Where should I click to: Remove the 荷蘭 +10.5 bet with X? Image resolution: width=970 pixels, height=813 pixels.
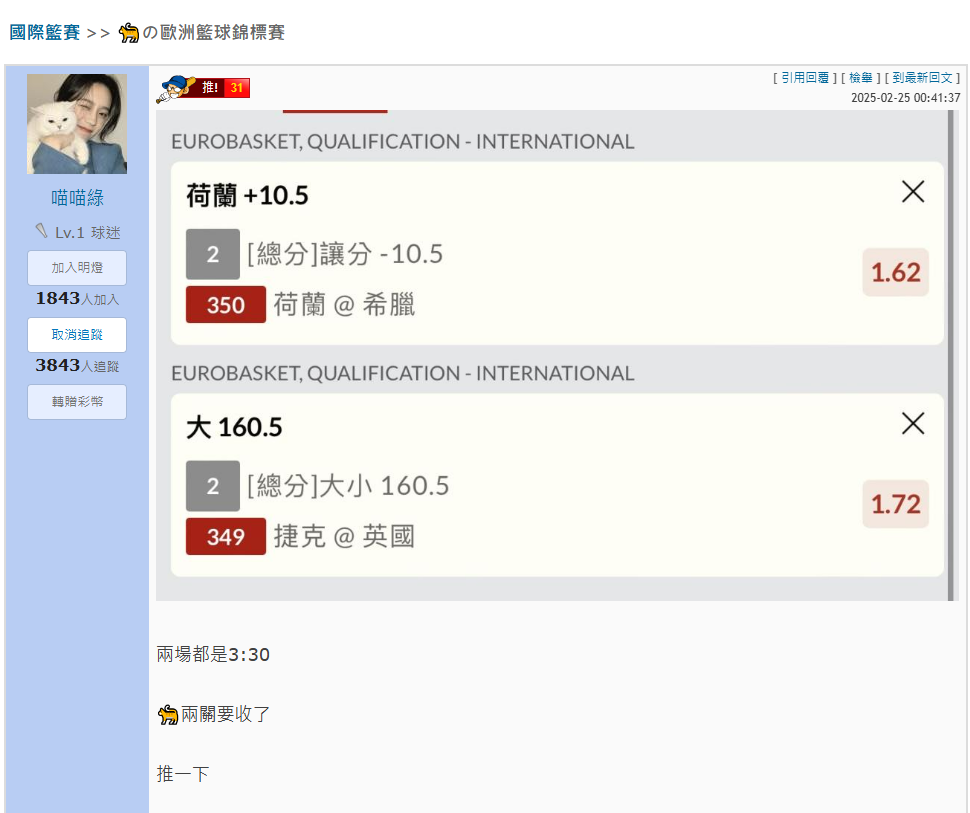point(912,192)
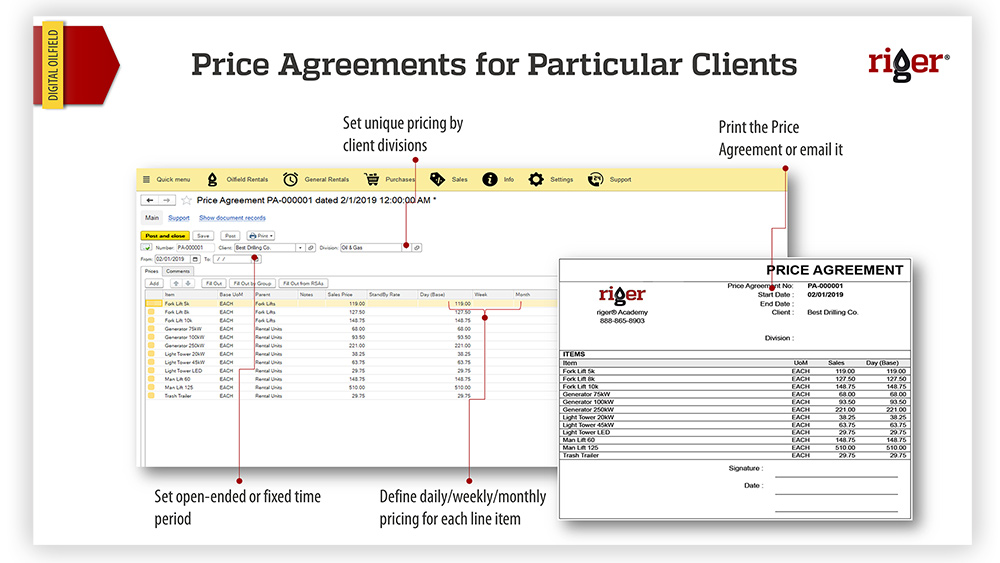Select the Prices tab
Screen dimensions: 1000x563
(x=151, y=271)
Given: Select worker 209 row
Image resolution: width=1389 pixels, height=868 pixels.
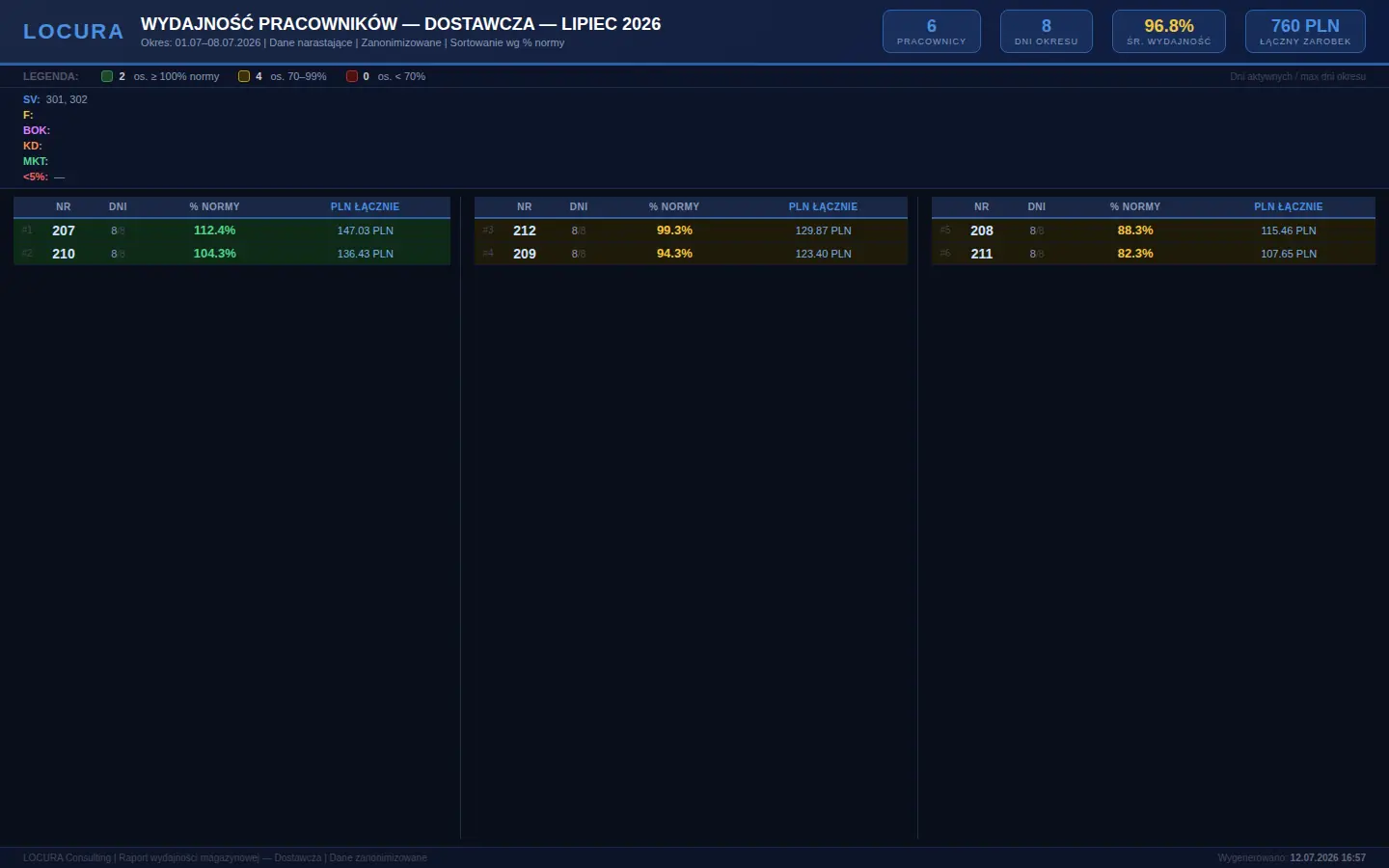Looking at the screenshot, I should click(691, 254).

-------

• [WHAT THE EXERCISE ASKS]:
From the line that contains "Image resolution: width=1389" to the end of the material above, output every line exactly, both ends included, but leave out any pictures.

• [REPLY TO THE EXERCISE]:
Image resolution: width=1389 pixels, height=868 pixels.
Looking at the screenshot, I should click(691, 254).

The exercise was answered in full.